**** Extracted information

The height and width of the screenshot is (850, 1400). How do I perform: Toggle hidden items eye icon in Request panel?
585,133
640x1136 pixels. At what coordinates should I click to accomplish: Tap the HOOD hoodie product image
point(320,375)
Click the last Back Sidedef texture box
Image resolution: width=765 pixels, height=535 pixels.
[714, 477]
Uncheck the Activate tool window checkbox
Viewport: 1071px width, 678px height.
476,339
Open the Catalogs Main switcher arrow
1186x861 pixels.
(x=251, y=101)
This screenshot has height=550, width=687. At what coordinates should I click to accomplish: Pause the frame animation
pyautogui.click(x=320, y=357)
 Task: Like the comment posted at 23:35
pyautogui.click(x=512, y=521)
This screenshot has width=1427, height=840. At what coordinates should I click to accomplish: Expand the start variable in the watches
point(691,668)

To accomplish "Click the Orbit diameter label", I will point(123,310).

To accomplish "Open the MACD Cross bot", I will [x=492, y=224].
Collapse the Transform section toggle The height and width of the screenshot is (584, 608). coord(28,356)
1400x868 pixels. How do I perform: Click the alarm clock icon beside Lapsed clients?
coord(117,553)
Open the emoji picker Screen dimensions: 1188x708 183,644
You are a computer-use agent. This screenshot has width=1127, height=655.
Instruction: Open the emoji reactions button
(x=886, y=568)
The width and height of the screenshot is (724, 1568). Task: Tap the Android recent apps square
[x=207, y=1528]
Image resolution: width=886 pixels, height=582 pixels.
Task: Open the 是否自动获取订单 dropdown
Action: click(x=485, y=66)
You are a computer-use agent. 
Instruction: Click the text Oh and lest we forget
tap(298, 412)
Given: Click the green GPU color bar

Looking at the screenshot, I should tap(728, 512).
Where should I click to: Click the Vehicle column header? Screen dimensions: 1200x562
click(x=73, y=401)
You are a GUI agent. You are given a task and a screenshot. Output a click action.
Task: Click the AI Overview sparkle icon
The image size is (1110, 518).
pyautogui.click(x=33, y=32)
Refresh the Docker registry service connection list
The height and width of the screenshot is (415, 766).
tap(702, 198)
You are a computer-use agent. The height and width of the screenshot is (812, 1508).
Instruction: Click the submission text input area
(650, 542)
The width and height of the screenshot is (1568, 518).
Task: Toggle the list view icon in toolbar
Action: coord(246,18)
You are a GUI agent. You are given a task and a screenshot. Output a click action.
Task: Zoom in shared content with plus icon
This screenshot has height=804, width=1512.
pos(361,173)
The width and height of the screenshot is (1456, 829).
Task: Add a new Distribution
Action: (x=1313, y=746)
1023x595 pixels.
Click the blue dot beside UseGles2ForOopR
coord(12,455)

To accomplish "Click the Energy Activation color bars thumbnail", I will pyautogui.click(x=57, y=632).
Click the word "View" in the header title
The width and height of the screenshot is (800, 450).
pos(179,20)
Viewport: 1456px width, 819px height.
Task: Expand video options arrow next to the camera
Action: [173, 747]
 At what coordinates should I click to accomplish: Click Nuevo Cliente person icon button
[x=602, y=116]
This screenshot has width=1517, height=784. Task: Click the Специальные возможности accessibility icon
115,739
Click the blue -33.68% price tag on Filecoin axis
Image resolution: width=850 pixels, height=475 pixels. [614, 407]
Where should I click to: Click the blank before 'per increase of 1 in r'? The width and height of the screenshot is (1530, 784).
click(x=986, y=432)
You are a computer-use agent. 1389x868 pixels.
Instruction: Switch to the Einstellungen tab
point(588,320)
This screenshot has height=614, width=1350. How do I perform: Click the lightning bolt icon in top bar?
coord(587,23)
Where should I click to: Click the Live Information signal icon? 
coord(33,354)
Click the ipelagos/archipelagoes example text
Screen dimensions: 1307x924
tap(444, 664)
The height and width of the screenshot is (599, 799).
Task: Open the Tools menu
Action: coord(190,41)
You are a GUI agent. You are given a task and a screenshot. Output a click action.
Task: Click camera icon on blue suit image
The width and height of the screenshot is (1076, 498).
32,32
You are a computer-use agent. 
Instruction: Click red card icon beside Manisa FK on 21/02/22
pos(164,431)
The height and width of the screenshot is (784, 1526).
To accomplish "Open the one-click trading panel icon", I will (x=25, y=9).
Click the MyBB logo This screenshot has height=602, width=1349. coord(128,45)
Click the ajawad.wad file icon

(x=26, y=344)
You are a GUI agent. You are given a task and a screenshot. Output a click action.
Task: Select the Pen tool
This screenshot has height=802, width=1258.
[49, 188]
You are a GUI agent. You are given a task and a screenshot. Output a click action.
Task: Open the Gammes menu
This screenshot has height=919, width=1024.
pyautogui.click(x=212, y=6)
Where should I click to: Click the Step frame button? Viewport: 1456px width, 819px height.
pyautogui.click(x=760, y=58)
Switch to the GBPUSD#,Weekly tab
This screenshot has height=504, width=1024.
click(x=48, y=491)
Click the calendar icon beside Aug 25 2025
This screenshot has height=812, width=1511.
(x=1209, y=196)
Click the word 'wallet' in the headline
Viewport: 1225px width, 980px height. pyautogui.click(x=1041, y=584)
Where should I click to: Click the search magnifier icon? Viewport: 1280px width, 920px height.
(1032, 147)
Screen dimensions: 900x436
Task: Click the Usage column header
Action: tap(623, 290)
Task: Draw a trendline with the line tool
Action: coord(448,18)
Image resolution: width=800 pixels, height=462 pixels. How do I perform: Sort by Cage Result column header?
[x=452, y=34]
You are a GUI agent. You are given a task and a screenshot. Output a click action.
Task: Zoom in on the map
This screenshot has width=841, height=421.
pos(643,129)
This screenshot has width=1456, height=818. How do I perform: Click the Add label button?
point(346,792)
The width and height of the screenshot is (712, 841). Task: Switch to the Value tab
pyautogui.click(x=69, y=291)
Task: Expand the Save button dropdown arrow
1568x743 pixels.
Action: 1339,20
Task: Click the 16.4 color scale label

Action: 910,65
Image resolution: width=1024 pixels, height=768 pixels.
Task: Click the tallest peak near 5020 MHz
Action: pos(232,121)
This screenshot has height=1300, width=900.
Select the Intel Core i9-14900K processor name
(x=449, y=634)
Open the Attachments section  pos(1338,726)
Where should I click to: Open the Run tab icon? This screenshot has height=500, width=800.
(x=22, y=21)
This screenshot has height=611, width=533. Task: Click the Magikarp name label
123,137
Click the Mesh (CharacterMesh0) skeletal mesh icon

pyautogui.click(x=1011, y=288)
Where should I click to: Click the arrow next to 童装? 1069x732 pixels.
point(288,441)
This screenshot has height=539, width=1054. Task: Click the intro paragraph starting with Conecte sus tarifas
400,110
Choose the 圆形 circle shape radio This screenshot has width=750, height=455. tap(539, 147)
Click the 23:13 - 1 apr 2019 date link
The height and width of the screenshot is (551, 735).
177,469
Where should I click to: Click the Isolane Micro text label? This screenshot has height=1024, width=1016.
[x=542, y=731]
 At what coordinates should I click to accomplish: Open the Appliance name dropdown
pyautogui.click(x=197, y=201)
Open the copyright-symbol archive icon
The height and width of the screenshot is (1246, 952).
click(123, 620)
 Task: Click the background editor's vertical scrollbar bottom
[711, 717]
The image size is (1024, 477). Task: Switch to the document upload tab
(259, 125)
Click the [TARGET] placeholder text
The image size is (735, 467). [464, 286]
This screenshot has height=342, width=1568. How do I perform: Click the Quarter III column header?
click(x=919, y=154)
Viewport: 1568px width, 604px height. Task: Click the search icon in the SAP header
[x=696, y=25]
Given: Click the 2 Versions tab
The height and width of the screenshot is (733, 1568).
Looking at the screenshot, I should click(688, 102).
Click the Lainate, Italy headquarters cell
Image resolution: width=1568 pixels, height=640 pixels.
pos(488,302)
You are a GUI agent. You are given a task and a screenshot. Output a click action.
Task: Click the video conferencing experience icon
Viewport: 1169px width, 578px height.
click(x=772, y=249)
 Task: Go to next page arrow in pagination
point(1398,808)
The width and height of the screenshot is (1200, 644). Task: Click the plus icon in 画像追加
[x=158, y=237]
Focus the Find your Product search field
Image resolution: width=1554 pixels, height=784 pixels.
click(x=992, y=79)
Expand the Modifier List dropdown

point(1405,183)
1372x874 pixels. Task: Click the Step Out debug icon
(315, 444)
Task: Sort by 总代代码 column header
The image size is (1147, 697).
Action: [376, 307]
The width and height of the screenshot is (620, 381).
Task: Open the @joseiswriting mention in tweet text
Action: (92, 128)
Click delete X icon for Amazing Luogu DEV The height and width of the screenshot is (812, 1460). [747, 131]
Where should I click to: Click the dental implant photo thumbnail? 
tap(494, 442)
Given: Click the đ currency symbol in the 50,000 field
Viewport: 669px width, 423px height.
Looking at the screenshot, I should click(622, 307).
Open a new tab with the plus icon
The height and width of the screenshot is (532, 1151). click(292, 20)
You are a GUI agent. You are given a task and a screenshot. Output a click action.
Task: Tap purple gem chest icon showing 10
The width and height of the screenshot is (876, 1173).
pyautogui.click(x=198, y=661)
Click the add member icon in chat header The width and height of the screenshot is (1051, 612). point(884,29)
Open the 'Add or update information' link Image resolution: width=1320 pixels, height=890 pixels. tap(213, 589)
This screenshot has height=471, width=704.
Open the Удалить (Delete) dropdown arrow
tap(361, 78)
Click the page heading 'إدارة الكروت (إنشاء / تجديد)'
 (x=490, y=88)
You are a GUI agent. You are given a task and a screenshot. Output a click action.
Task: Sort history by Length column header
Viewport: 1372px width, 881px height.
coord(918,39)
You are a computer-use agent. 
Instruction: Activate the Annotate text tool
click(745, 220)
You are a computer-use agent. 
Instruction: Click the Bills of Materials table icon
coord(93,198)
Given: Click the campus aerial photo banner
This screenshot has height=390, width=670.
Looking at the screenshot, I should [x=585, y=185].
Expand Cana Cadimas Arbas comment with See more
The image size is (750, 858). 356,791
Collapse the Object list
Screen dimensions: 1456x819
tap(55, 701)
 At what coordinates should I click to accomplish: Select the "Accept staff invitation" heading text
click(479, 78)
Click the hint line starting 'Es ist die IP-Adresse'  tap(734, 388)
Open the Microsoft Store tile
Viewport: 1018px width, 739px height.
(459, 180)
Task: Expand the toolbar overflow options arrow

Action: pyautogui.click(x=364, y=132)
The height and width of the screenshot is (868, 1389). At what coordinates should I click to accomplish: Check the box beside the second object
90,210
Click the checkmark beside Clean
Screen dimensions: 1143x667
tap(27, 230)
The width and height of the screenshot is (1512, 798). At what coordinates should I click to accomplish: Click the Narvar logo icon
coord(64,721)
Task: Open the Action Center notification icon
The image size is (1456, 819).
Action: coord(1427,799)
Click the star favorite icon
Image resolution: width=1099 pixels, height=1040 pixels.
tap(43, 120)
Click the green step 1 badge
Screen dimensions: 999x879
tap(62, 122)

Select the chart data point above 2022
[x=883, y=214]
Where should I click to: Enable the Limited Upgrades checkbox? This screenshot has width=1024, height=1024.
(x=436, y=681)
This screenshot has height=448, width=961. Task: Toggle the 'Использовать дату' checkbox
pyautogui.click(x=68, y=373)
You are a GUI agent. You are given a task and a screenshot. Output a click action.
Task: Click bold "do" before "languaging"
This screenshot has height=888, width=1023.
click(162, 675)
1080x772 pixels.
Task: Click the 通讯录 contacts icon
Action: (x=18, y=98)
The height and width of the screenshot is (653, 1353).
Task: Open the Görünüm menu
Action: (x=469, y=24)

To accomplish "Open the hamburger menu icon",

********

### Required task
Count the lines in the entries above that contain the string "photo", with case taken into account. Reply with the number alone.

### Correct output
2